▶ **Consigne**: Relevez toutes les villes mentionnées dans le texte sur le Black Label Bike Club, présenté plus bas.

▶ **Texte sélectionné**:

□ □ □ □

Slaughterama, Richmond, VA. Pendant le tournoi, deux adversaires s'observent quelques secondes et commencent a pédaler a toute allure jusqu'à la collision. La chute est assez violente. La foule se rue sur eux pour les aider et acclame le vainqueur.

VICE : Qu'est ce qui t'a donné envie de suivre le Black Label Bike Club ?
Julie Glassberg : J'étais encore à l'école au moment où j'ai commencé mon projet. J'ai toujours été intéressée par les cultures underground. Quand j'étais à Paris, je photographiais pas mal de punks et de skinheads, et je voulais trouver un sujet un peu dans le même style à New York. Un soir, dans un bar, un type m'a parlé du Black Label Bike Club et du documentaire B.I.K.E., sorti en 2006. C'est l'histoire d'un type qui tente d'intégrer le club. À l'époque, il fallait faire un certain nombre de joutes et passer du temps avec eux pour être vraiment intégré. Mais les membres du club sont surtout là pour se faire plaisir et pour trouver des solutions alternatives.

□ □ □ □

▶ **Données enregistrées**:
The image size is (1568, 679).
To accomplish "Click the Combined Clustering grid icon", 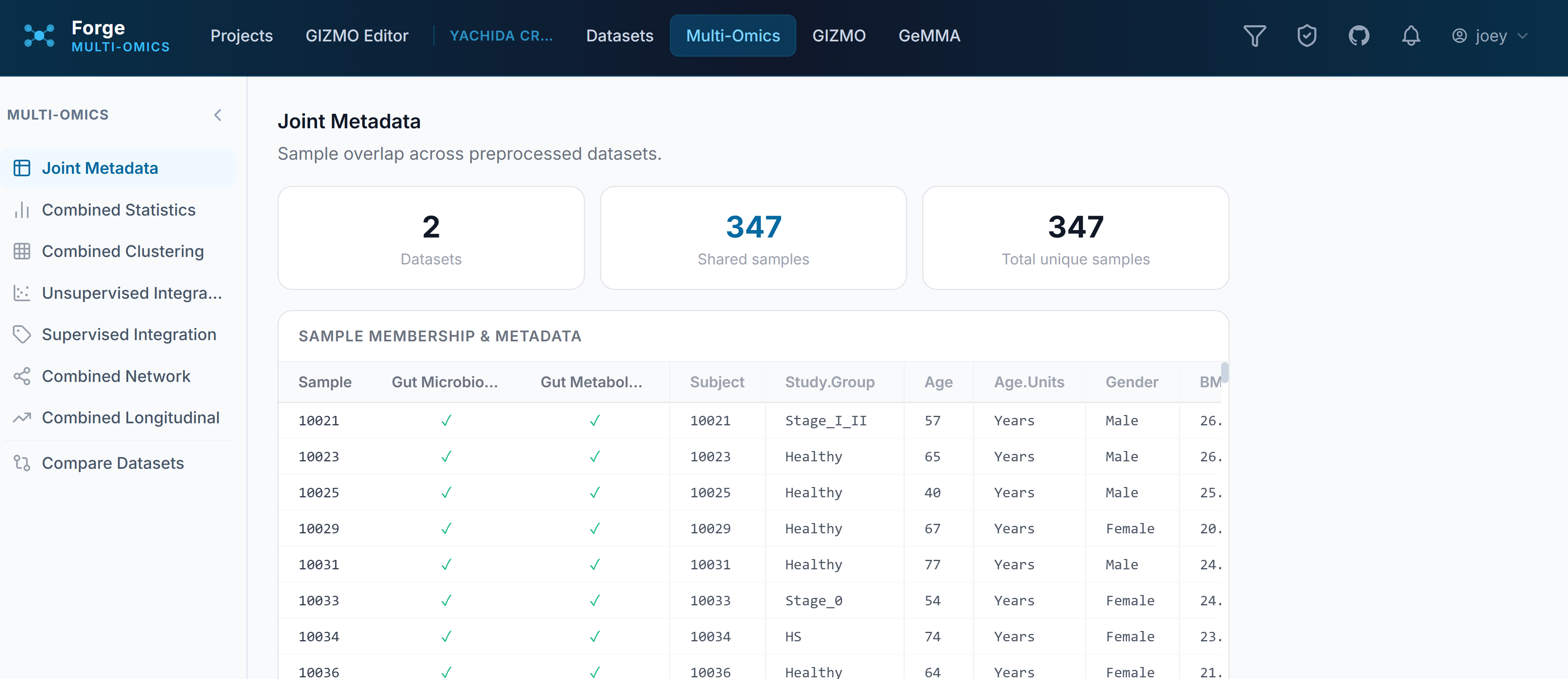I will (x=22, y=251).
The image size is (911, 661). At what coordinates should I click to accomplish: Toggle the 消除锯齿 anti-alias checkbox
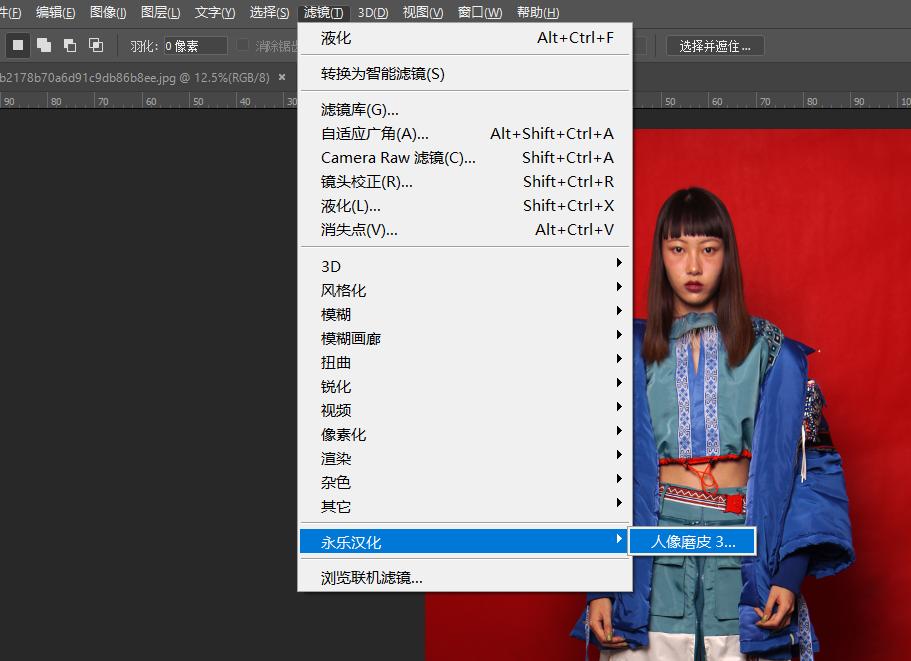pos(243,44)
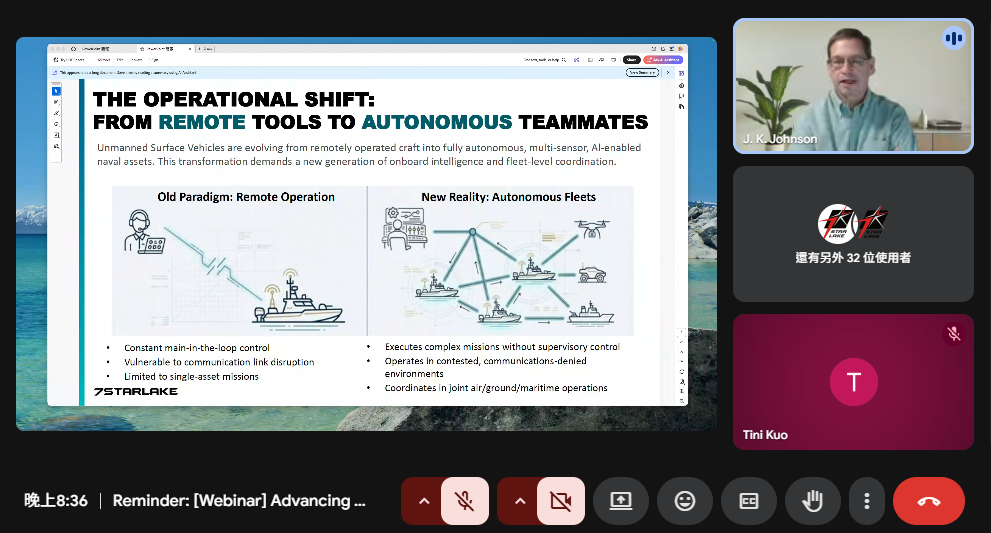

□ □ □ □

▶ **Réponse**: Richmond (VA), Paris, New York